Task requirements — Reproduce the following lines verbatim.

___ Data extract

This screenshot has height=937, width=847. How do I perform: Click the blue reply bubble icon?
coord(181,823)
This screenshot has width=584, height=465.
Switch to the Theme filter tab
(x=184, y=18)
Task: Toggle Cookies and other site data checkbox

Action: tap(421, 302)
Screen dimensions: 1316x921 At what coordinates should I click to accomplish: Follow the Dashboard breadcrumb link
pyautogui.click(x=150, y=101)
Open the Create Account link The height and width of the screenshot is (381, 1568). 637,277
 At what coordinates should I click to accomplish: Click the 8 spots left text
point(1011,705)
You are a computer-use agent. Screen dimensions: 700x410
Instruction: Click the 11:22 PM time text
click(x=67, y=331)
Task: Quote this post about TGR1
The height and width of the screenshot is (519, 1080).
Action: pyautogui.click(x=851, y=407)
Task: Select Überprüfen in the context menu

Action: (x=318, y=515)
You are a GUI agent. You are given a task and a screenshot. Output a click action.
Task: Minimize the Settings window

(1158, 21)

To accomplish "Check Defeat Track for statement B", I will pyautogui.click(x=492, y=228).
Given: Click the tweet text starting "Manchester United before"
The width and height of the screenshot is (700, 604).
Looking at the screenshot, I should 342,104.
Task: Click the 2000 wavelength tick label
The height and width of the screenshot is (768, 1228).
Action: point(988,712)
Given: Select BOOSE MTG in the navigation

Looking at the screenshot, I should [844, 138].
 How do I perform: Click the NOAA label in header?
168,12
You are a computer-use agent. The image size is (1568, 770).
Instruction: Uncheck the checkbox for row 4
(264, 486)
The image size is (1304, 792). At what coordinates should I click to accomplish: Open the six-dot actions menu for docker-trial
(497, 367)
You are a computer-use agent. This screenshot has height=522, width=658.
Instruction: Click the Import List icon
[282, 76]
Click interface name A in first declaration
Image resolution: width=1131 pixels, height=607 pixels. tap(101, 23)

______

Correct response —
This screenshot has height=937, width=847. How do I perform: Click the blue reply bubble icon?
coord(181,823)
This screenshot has width=584, height=465.
Switch to the Theme filter tab
(x=184, y=18)
Task: Toggle Cookies and other site data checkbox

Action: tap(421, 302)
Screen dimensions: 1316x921 At what coordinates should I click to accomplish: Follow the Dashboard breadcrumb link
pyautogui.click(x=150, y=101)
Open the Create Account link The height and width of the screenshot is (381, 1568). 637,277
 At what coordinates should I click to accomplish: Click the 8 spots left text
point(1011,705)
You are a computer-use agent. Screen dimensions: 700x410
Instruction: Click the 11:22 PM time text
click(x=67, y=331)
Task: Quote this post about TGR1
The height and width of the screenshot is (519, 1080).
Action: pyautogui.click(x=851, y=407)
Task: Select Überprüfen in the context menu

Action: (x=318, y=515)
You are a GUI agent. You are given a task and a screenshot. Output a click action.
Task: Minimize the Settings window

(1158, 21)

To accomplish "Check Defeat Track for statement B", I will pyautogui.click(x=492, y=228).
Given: Click the tweet text starting "Manchester United before"
The width and height of the screenshot is (700, 604).
Looking at the screenshot, I should 342,104.
Task: Click the 2000 wavelength tick label
The height and width of the screenshot is (768, 1228).
Action: point(988,712)
Given: Select BOOSE MTG in the navigation

Looking at the screenshot, I should [844, 138].
 How do I perform: Click the NOAA label in header?
168,12
You are a computer-use agent. The image size is (1568, 770).
Instruction: Uncheck the checkbox for row 4
(264, 486)
The image size is (1304, 792). At what coordinates should I click to accomplish: Open the six-dot actions menu for docker-trial
(497, 367)
You are a computer-use agent. This screenshot has height=522, width=658.
Instruction: Click the Import List icon
[282, 76]
Click interface name A in first declaration
Image resolution: width=1131 pixels, height=607 pixels. tap(101, 23)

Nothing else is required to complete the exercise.